*** Block opens ***
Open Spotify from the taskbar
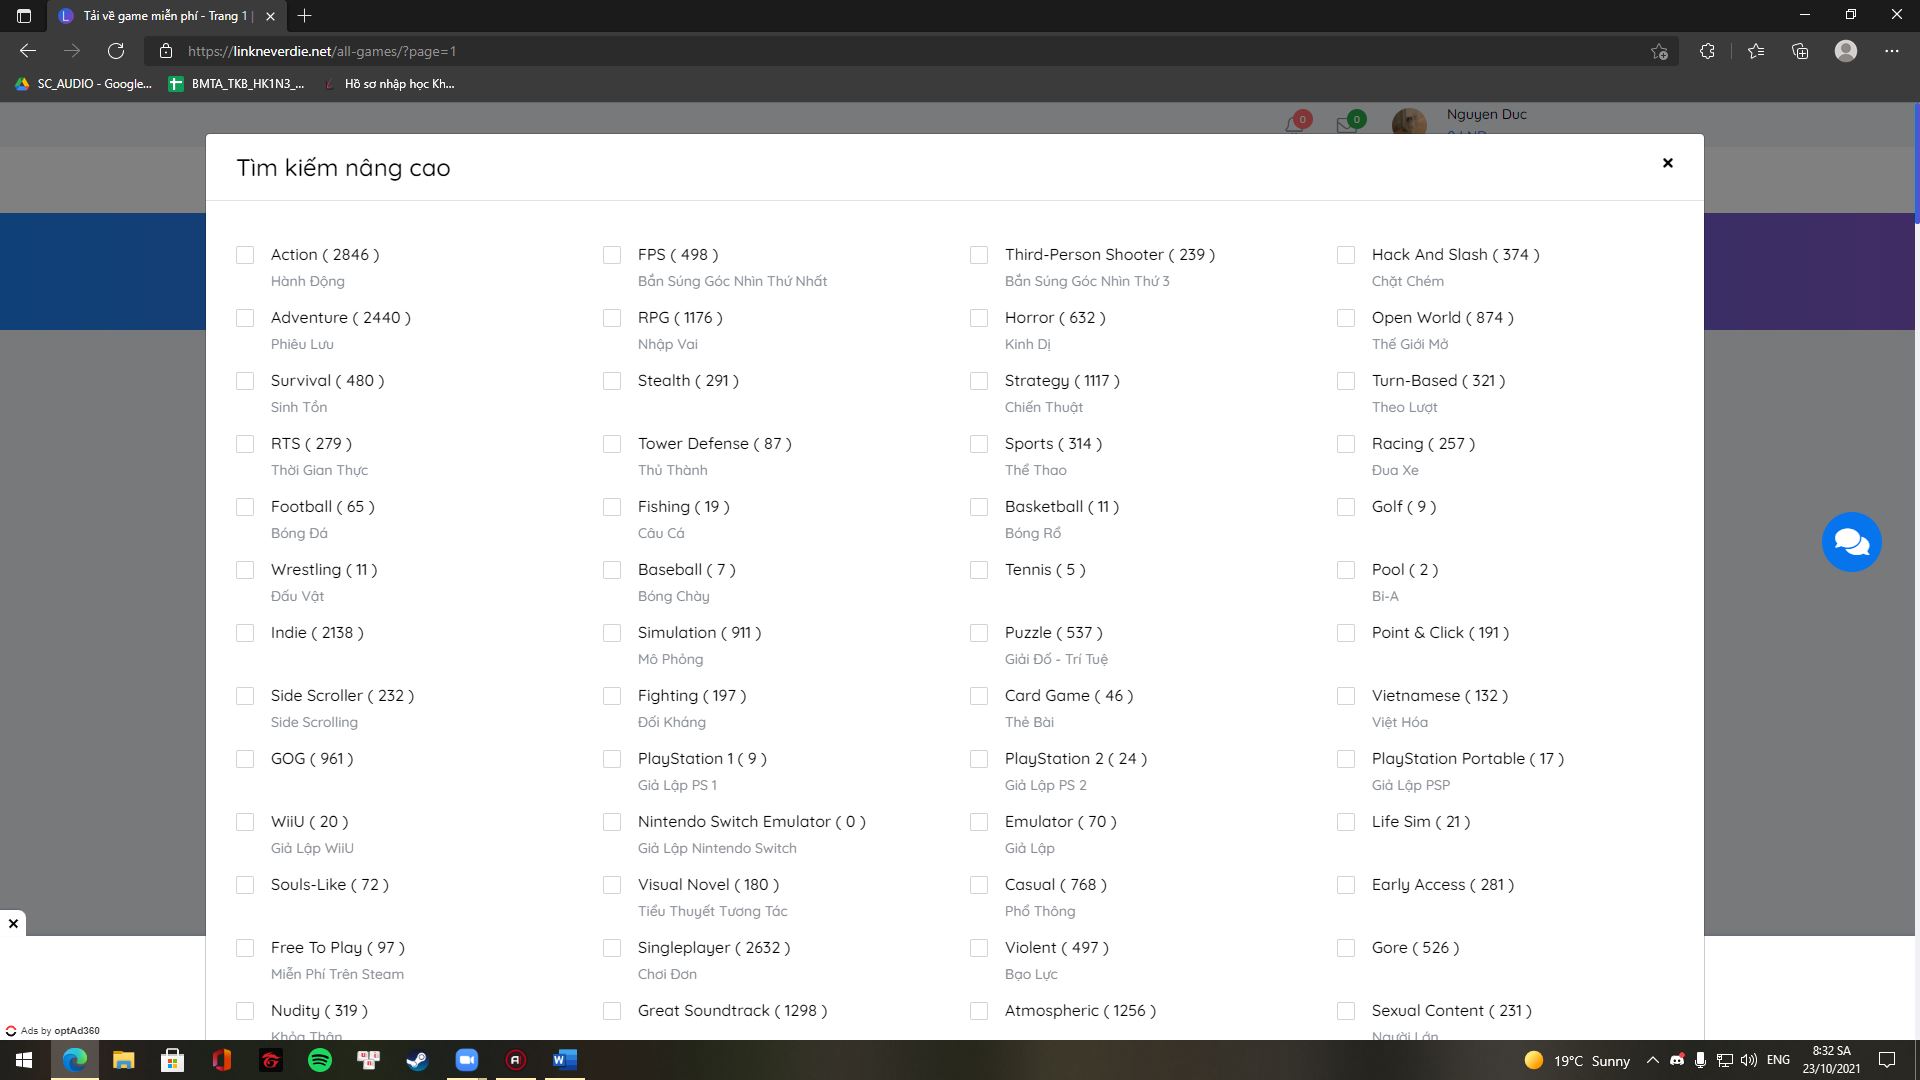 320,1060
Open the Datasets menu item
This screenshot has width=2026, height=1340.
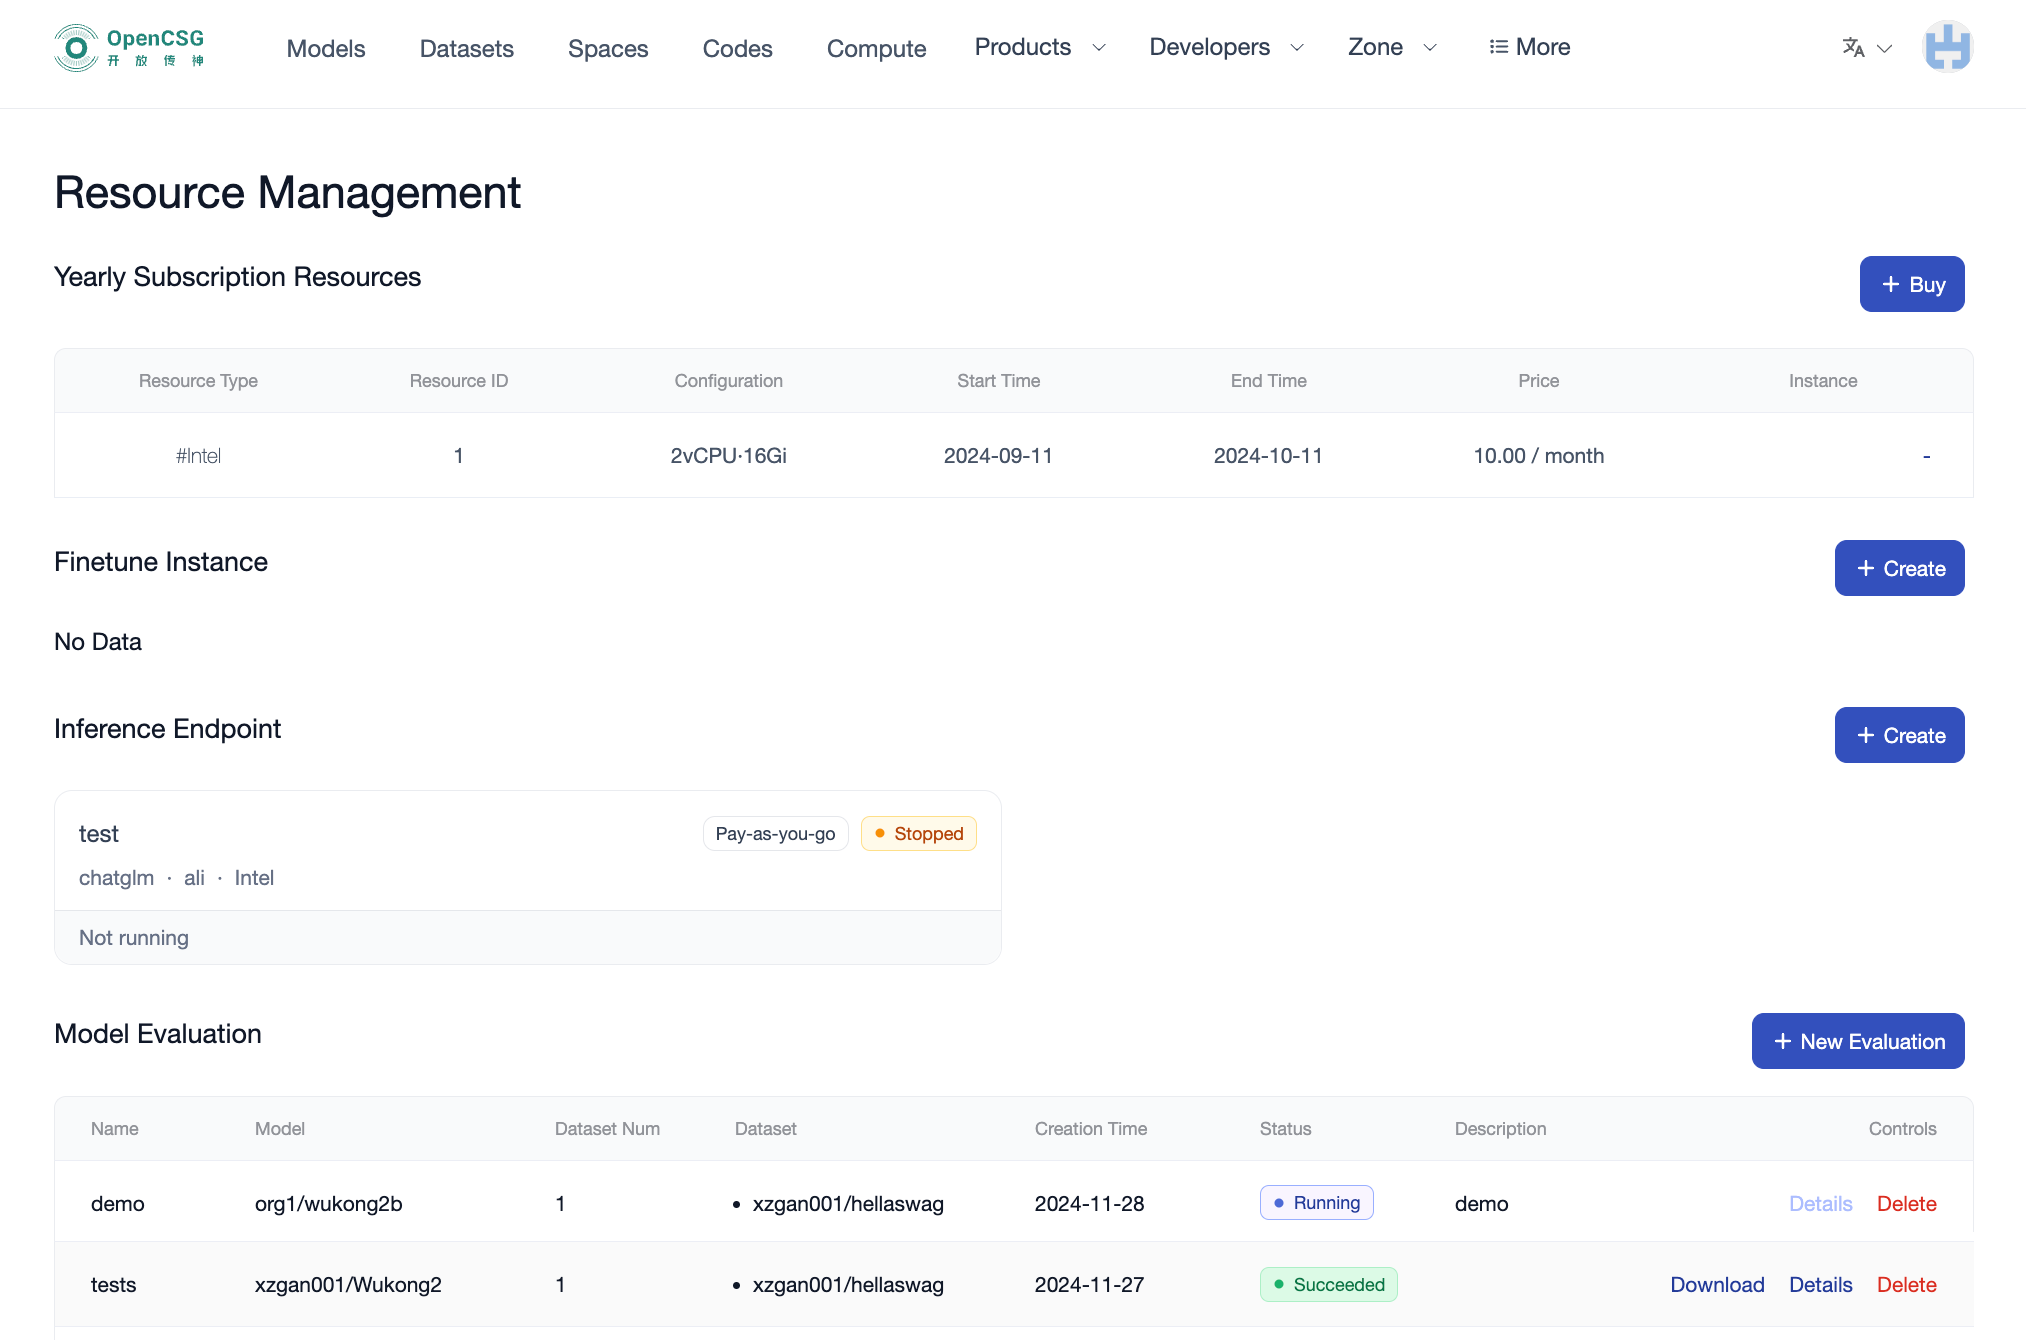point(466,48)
*** Block closes ***
(WHAT YOU SHOULD DO)
Line by line, output the material above exactly, passing over the pictures.

(FINAL ANSWER)
Open Spotify from the taskbar
 320,1060
Open the Datasets menu item
This screenshot has width=2026, height=1340.
point(466,48)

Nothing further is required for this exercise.